37. En ce qui concerne la formation des juges, j’ai été surpris
d’apprendre que ces derniers sont formés uniquement après leur nomination
et qu’il n’existe aucun système d’évaluation de leurs compétences.
De toute évidence, cela, ajouté à l’idée répandue de corruption,
engendre celle d’une profonde méfiance à l’égard du système judiciaire.
Je ne peux qu’encourager la coopération avec le Conseil de l’Europe
en ce qui concerne la formation des juges.

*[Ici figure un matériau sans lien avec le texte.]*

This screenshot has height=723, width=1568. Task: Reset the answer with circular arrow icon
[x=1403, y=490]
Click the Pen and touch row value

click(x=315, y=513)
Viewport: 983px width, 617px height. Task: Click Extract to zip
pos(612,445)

38. En fait, le judiciaire reste stigmatisé par les longues procédures
préliminaires de la justice pénale, le nombre limité de procédures
contre des hauts responsables et fonctionnaires impliqués dans des
affaires de corruption, la non-exécution des arrêts de la Cour européenne
des droits de l’homme en raison du faible taux de réouverture de
procès pénaux après décision de la Cour de Strasbourg et de l’absence,
jusqu’au mois de juin dernier, de dispositions légales le permettant
dans les affaires civiles.
39. Concernant la durée des procédures, en décembre 2009, le président
de la Cour suprême m’a fait savoir que, depuis notre dernière entrevue
en 2008, une commission spécifique avait été chargée d’étudier ce problème.

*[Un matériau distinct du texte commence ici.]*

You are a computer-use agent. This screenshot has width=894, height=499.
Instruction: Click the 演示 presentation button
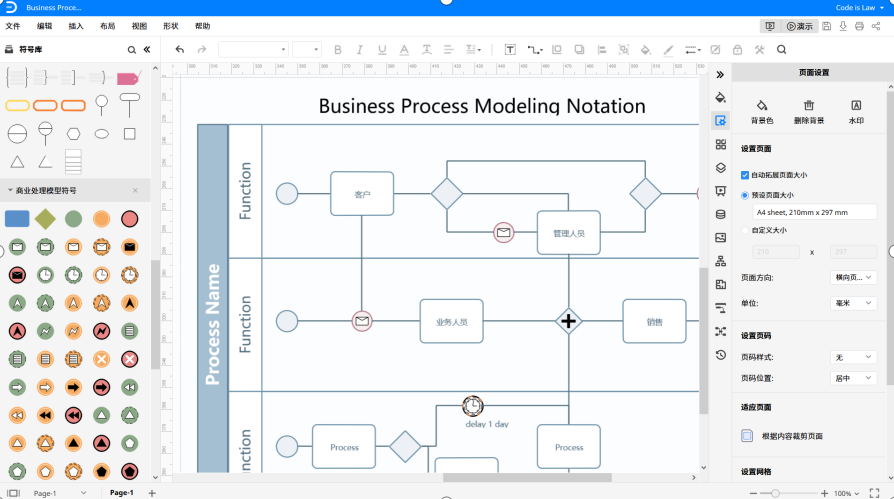click(800, 26)
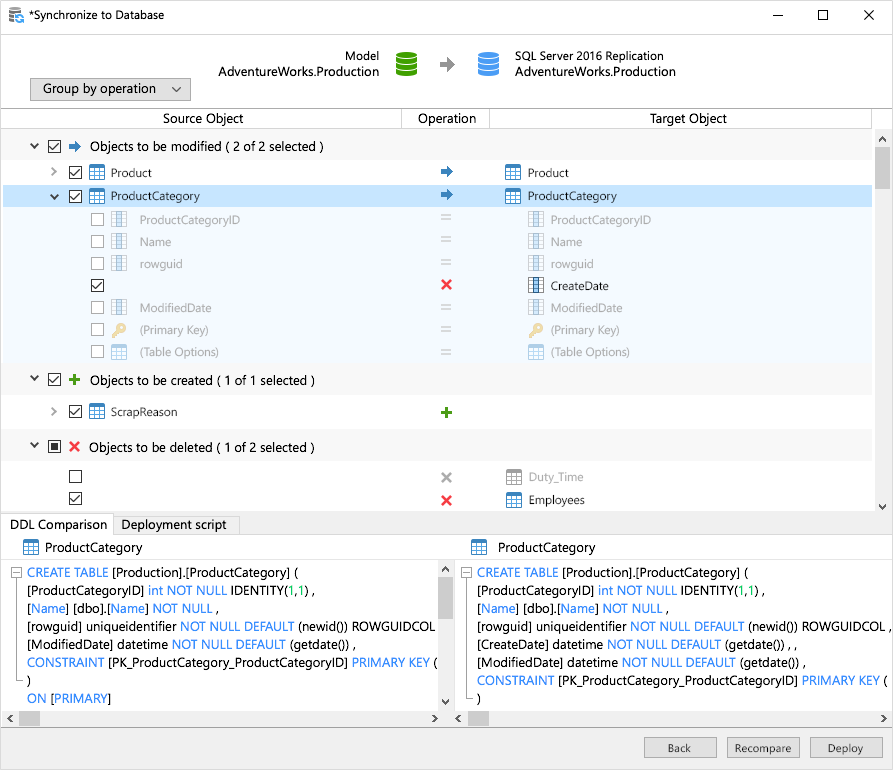Click the CreateDate column icon in target

coord(536,286)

Elle a depuis lors formulé des propositions en vue de modifier la
législation pour instaurer une liste de réserve d’avocats, afin
de résoudre le problème de l’absentéisme à la Cour suprême, l’une
des principales causes des retards de procédures. Dans ses commentaires
de mars 2010, la Cour suprême a également indiqué qu’elle rendait
des décisions interprétatives permettant de résoudre des contradictions
dans l’application du droit matériel et procédural, et donnait des
instructions visant à assurer son application uniforme par l’ensemble
des juridictions [internes]. Dans le cadre de cette compétence,
la Cour suprême de cassation a rendu en 2009 son premier jugement
interprétatif, dans lequel elle donne des instructions à toutes les
juridictions concernant les dispositions du Code de procédure civile
régissant la «procédure accélérée». Ces dispositions, qui ont été
introduites dans le Code de procédure civile en 2006, constituent
une innovation pour le système de justice pénale bulgare. Elles
donnent aux plaignants la possibilité de renoncer à la collecte de
certaines preuves ou à l’intégralité d’une enquête judiciaire. Ainsi,
la phase judiciaire est beaucoup plus courte, ce qui réduit la durée
globale de la procédure pénale. Lorsque les nouvelles dispositions
sont entrées en vigueur, les juridictions ont d’abord éprouvé des
difficultés à les appliquer, mais ces difficultés ont pu être surmontées
grâce aux instructions données par la Cour suprême de cassation.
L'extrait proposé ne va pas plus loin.